D'après le récit de la journée du 19 février, quelle fonction occupe Bob Rugurika ?

Texte de lecture:
***

Monia-Bella Inakanyambo a couvert les manifs de la population qui ont suivi la libération de Bob Rugurika, directeur de la Radio Publique Africaine. Émue, pétrifiée, parfois effrayée, voici son récit d’une journée qui fût historique.
Nous voici jeudi, le 19 février. Il est 7h30. J’ouvre difficilement les yeux. Il fait jour, je n’avais pas remarqué. Les maux de tête que j’avais la veille ont dû effacer certaines informations. J’ai oublié que c’était le grand jour, que Bob allait rentrer. Mais qu’à cela ne tienne, j’allume la radio ; la chaîne est la même qu’hier : la RPA.
J’apprends que Bob est en route pour Bujumbura, la foule en liesse dans les rues. À ce moment, je reçois un appel d’un collègue journaliste. Il vient de quitter la gare du nord, située à l’entrée nord de la capitale, où il vient d’assister à des scènes ahurissantes. Il prend la direction de la RPA. Il faut que quelqu’un y soit avant l’arrivée de Bob. Mon cerveau réagit vite. Avant que je ne m’en rende compte, je suis aussi en route pour la RPA.

***

(Enregistrements sources)
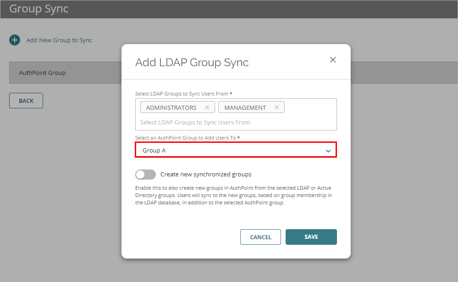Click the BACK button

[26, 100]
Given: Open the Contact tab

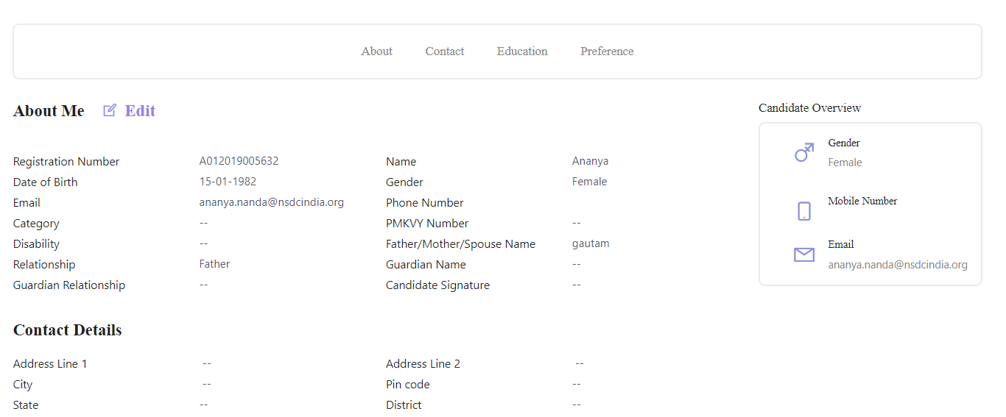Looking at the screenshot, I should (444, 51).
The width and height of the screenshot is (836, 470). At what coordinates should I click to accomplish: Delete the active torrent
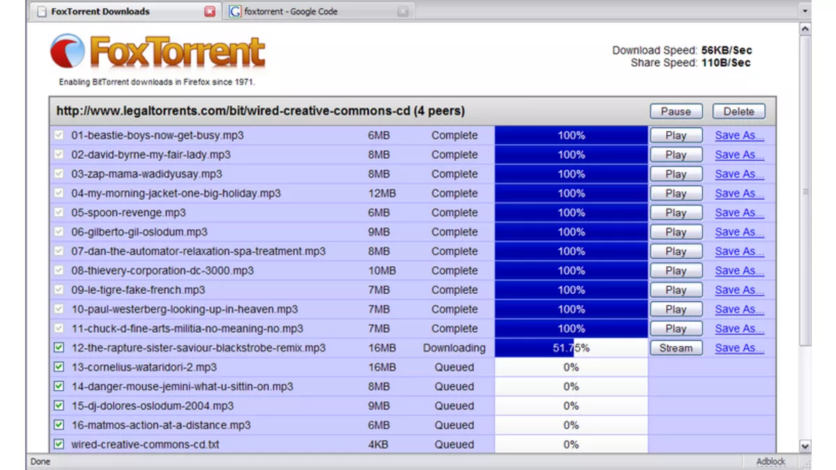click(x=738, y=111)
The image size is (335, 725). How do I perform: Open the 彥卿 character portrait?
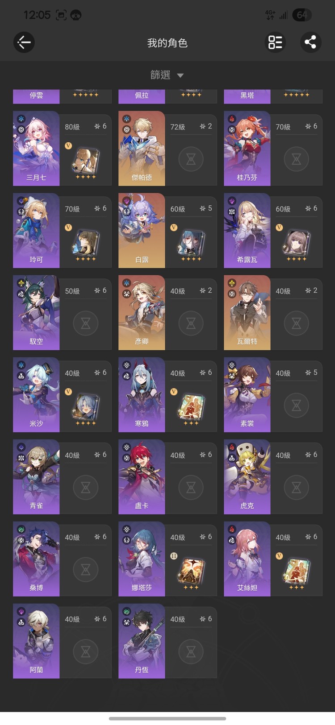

***

Tâche réalisée:
Il est directeur de la Radio Publique Africaine.